## Do this
Output the data from the line with "This screenshot has width=510, height=388." to the line with "Action: [x=643, y=97]" as a Markdown table with the columns Row and Line. Number each row and leave out blank lines.

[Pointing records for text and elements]
= = = =
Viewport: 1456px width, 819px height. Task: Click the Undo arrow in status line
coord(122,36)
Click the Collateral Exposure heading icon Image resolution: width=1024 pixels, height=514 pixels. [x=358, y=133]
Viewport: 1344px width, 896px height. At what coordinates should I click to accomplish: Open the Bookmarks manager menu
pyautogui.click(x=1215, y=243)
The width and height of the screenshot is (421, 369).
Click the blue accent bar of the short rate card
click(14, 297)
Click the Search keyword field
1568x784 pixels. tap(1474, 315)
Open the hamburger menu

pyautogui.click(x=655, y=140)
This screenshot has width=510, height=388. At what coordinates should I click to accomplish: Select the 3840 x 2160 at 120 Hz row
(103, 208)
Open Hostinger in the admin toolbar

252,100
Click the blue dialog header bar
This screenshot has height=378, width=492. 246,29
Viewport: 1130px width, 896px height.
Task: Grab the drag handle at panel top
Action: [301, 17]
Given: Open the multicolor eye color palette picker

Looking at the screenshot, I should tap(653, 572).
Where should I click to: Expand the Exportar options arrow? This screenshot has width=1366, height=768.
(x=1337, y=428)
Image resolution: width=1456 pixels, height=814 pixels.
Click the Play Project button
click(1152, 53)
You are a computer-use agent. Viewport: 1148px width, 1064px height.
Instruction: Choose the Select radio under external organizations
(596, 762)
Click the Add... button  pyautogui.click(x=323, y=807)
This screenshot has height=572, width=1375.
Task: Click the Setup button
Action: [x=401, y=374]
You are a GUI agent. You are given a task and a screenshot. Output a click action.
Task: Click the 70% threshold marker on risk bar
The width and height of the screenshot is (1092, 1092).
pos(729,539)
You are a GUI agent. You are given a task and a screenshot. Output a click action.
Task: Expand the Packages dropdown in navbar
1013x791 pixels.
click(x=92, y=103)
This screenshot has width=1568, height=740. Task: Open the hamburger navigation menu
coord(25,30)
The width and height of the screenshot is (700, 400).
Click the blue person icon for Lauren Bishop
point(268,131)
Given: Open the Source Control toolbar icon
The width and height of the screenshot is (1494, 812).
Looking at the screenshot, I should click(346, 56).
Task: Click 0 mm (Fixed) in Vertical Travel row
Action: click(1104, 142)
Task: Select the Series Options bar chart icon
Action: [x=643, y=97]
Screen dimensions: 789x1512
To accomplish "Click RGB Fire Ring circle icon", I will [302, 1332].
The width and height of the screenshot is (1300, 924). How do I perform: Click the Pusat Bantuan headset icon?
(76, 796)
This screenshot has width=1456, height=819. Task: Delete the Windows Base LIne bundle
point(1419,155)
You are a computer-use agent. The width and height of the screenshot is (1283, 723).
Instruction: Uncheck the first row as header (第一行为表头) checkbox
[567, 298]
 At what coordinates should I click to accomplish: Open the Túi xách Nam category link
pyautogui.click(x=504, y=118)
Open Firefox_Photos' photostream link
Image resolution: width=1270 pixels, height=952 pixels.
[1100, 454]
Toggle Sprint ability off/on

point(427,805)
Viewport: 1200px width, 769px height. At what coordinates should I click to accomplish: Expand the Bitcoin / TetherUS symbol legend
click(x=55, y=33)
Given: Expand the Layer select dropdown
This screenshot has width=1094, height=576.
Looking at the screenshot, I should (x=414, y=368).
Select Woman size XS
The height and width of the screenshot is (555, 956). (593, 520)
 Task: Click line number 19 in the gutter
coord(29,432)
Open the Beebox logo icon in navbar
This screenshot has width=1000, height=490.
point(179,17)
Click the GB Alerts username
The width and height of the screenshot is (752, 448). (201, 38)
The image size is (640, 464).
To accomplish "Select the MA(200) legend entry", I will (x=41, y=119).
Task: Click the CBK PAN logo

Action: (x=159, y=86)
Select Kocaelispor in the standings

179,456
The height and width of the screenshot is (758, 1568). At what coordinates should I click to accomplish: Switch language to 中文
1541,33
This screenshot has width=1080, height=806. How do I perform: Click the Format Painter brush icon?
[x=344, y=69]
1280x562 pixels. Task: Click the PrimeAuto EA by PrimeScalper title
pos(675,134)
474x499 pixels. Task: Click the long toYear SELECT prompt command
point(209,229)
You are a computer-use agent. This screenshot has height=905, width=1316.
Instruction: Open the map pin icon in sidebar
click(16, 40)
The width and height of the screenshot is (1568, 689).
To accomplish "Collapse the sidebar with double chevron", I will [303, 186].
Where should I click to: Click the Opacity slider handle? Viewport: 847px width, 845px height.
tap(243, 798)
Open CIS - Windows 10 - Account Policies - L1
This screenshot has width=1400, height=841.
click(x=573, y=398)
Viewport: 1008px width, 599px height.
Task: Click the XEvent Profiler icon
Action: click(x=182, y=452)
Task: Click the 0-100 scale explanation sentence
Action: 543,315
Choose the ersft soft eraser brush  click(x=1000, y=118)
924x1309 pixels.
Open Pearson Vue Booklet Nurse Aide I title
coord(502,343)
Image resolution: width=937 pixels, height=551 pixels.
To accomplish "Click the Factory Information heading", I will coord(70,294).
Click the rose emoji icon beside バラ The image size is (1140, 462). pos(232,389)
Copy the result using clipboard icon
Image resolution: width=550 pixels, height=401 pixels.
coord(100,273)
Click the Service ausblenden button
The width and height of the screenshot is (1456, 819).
= = = =
## Answer
| Row | Line |
|---|---|
| 1 | This screenshot has width=510, height=388. At what coordinates should I click to accomplish: Select the 3840 x 2160 at 120 Hz row |
| 2 | (103, 208) |
| 3 | Open Hostinger in the admin toolbar |
| 4 | 252,100 |
| 5 | Click the blue dialog header bar |
| 6 | This screenshot has height=378, width=492. 246,29 |
| 7 | Viewport: 1130px width, 896px height. |
| 8 | Task: Grab the drag handle at panel top |
| 9 | Action: [301, 17] |
| 10 | Given: Open the multicolor eye color palette picker |
| 11 | Looking at the screenshot, I should tap(653, 572). |
| 12 | Where should I click to: Expand the Exportar options arrow? This screenshot has width=1366, height=768. |
| 13 | (x=1337, y=428) |
| 14 | Image resolution: width=1456 pixels, height=814 pixels. |
| 15 | Click the Play Project button |
| 16 | click(1152, 53) |
| 17 | You are a computer-use agent. Viewport: 1148px width, 1064px height. |
| 18 | Instruction: Choose the Select radio under external organizations |
| 19 | (596, 762) |
| 20 | Click the Add... button  pyautogui.click(x=323, y=807) |
| 21 | This screenshot has height=572, width=1375. |
| 22 | Task: Click the Setup button |
| 23 | Action: [x=401, y=374] |
| 24 | You are a GUI agent. You are given a task and a screenshot. Output a click action. |
| 25 | Task: Click the 70% threshold marker on risk bar |
| 26 | The width and height of the screenshot is (1092, 1092). |
| 27 | pos(729,539) |
| 28 | You are a GUI agent. You are given a task and a screenshot. Output a click action. |
| 29 | Task: Expand the Packages dropdown in navbar |
| 30 | 1013x791 pixels. |
| 31 | click(x=92, y=103) |
| 32 | This screenshot has width=1568, height=740. Task: Open the hamburger navigation menu |
| 33 | coord(25,30) |
| 34 | The width and height of the screenshot is (700, 400). |
| 35 | Click the blue person icon for Lauren Bishop |
| 36 | point(268,131) |
| 37 | Given: Open the Source Control toolbar icon |
| 38 | The width and height of the screenshot is (1494, 812). |
| 39 | Looking at the screenshot, I should click(346, 56). |
| 40 | Task: Click 0 mm (Fixed) in Vertical Travel row |
| 41 | Action: click(1104, 142) |
| 42 | Task: Select the Series Options bar chart icon |
| 43 | Action: [x=643, y=97] |